Ser gentil com os filhos - ou o que muitas pessoas querem dizer quando falam sobre isto - é muitas vezes ensinar habilidades para a vida adulta e impor limites, e é algo que tem muito a oferecer às famílias, assegura.
Esta estratégia está a tornar-se popular, uma vez que quase metade dos pais afirmam que estão a tentar educar os filhos de forma diferente daquela em que cresceram, de acordo com um relatório de 2023 do Pew Research Center. Esses mesmos pais contam que procuram dar mais amor e afeto aos seus filhos, ter conversas abertas e honestas, gritar menos e ouvir mais.
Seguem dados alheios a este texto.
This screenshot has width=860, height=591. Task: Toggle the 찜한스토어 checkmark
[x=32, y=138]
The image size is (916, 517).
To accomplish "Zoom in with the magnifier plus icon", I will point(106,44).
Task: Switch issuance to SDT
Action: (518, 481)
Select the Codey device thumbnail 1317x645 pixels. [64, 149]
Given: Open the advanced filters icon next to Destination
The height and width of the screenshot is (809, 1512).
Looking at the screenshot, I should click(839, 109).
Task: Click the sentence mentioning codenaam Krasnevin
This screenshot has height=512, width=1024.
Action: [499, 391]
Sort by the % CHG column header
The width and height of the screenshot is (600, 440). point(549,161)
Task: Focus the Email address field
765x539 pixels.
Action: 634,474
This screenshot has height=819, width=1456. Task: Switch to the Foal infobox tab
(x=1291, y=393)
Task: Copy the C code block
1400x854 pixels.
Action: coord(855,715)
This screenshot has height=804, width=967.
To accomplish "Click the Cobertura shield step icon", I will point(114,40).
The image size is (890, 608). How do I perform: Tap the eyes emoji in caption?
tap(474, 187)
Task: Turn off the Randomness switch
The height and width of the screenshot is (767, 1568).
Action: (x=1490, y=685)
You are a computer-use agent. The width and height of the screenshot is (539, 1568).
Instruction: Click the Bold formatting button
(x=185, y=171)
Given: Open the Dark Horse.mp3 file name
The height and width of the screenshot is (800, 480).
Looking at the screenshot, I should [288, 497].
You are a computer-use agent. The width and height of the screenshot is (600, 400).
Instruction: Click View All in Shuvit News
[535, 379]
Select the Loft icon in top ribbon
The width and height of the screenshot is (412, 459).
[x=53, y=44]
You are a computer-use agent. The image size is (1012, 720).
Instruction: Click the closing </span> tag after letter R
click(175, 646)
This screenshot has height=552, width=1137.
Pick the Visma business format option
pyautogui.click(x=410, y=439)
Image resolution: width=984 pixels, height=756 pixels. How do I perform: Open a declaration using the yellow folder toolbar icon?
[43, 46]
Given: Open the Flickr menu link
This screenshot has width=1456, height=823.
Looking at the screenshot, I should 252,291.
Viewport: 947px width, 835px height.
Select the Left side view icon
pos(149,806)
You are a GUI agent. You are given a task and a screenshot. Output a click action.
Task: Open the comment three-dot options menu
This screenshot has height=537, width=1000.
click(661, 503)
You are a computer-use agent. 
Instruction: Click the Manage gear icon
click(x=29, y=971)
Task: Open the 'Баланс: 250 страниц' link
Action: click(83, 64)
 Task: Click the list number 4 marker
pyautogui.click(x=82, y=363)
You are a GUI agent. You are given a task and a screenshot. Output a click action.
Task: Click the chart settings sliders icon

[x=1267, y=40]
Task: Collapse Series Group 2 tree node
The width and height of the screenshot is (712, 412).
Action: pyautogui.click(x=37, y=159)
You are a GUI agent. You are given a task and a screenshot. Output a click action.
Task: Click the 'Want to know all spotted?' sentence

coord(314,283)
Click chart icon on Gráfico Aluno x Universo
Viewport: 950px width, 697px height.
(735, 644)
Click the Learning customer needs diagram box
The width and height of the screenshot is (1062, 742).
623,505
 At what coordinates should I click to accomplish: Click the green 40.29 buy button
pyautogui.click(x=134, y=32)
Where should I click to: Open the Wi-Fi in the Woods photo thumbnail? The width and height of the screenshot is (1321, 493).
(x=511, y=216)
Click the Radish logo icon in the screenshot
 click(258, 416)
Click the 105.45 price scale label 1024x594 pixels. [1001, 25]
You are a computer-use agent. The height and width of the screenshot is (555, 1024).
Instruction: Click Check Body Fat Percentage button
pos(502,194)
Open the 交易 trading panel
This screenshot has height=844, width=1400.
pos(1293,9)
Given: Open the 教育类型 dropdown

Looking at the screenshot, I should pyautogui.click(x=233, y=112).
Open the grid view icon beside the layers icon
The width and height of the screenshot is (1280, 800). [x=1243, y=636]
O problema é que muitas pessoas, mesmo aquelas que se dizem pais carinhosos, divergem quanto aos pormenores. Eis o que precisa de saber sobre a última tendência da parentalidade.
Os principais estilos parentais
Os investigadores psicológicos identificaram quatro estilos parentais principais: negligente, autoritário, permissivo e 'autoritativo'.
Os pais negligentes não têm níveis elevados de afeto para com a criança nem regras sobre o comportamento da mesma, afirma Nicole Johnson, conselheira profissional licenciada em Boise, Idaho. Uma criança pode fazer uma cena e partir um brinquedo e não obter grande resposta do seu pai negligente, que, de qualquer forma, pode não ter prestado muita atenção à forma como ela estava a brincar.
Autoritário refere-se a uma educação que se concentra na obediência e na resposta punitiva - pense “porque eu disse”, exemplifica Johnson. A criança que partiu o brinquedo seria provavelmente repreendida e mandada para o castigo pelo pai autoritário sem muita conversa para além disso.
A parentalidade permissiva centra-se no carinho para com as crianças, mas sem muita estrutura ou limites, acrescentou. Esse pai reconheceria que a criança provavelmente partiu o brinquedo por frustração, mas não lhe daria consequências.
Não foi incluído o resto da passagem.